Prosecutors accuse the mayor and his associates of taking bribes, rigging tenders, extortion, and having links to terrorism.
But the CHP – which is centrist and secular – argues that the detentions are politically motivated and aimed at silencing the opposition. The party denies the charges.
Some are asking why, as Turkish democracy comes under fire in full view, has the international community said little and done even less? Could it be that Erdogan has fingers in too many pies – including Russia, Ukraine, Syria, and Nato – for European leaders to want to pick a fight?
And is US President Donald Trump’s willingness to look the other way on human rights giving Erdogan a freer hand?

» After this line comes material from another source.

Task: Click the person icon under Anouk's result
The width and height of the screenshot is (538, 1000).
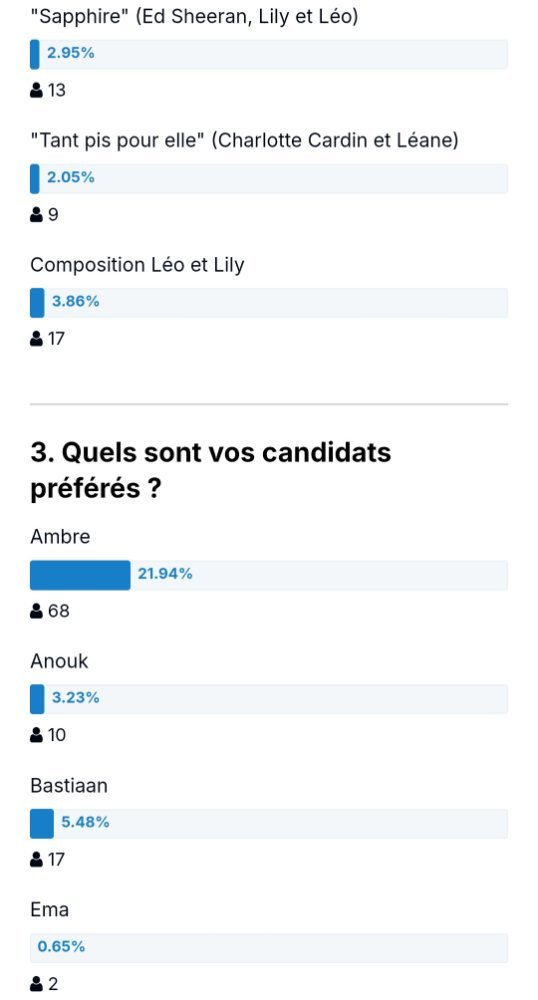Action: [x=36, y=735]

‘Overstepping the boundaries of justice’
Moments before his arrest in March, with hundreds of police on his doorstep, Mayor Imamoglu calmly carried on knotting his tie, while making a social media video for his supporters.

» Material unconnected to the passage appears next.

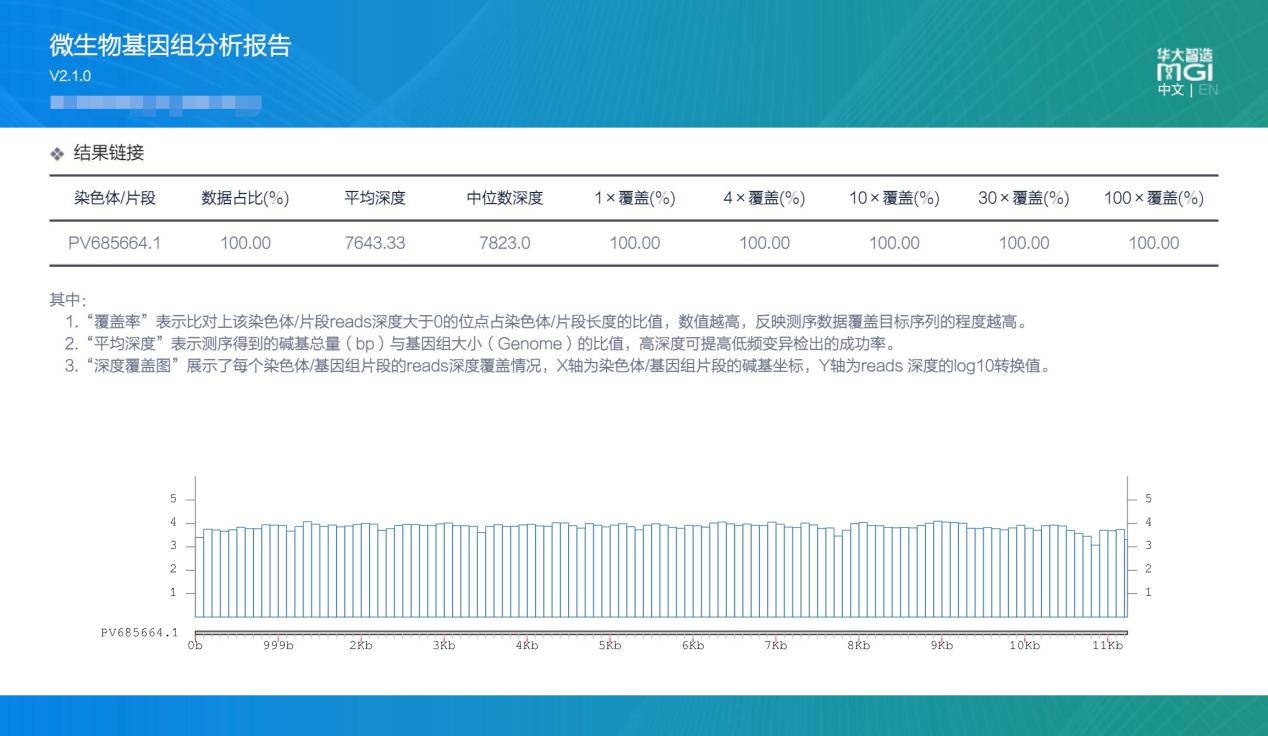Click the 染色体/片段 column header

click(115, 198)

“We are facing great tyranny,” he said, “but… I will not be discouraged.”
He was composed and defiant – and “a mortal threat to Erdogan”, according to Soner Cagaptay, director of the Turkish research programme at the Washington Institute in the US.
“He’s charismatic, he’s relatable, he’s conservative like Erdogan, but also secular. He ticks so many boxes.”
But he can tick far fewer in jail.
Burak Kara/Getty Images
His arrest came just as the CHP – Turkey’s largest opposition party – was poised to nominate him as their candidate for the presidency. (They did it anyway, after he was detained.)
Locking up Imamoglu sparked the biggest anti-government protests in more than a decade. It was mostly the young who surged onto the streets, members of Generation Erdogan who have known no other leader.
“It has reached the breaking point for most people,” said one 21-year-old in Istanbul. “They have overstepped the boundaries of justice.”
Another said this was “a direct attack on our democracy”.
The government banned the demonstrations – which were largely peaceful – but could not stop them.
The turmoil in Istanbul played out in the shadow of a Roman aqueduct. Erdogan’s legions of riot police took up positions under the arches, armed with batons, tear gas and rubber bullets.
KEMAL ASLAN/AFP via Getty Images
One photo made front pages around the world: a lone protester dressed as a whirling dervish – in traditional costume plus gas mask – being pepper-sprayed by the police.
Hours after it was taken, the photographer, Yasin Akgul of the AFP news agency, was detained at home, his hands still stinging from tear gas. Several other leading photojournalists were also arrested.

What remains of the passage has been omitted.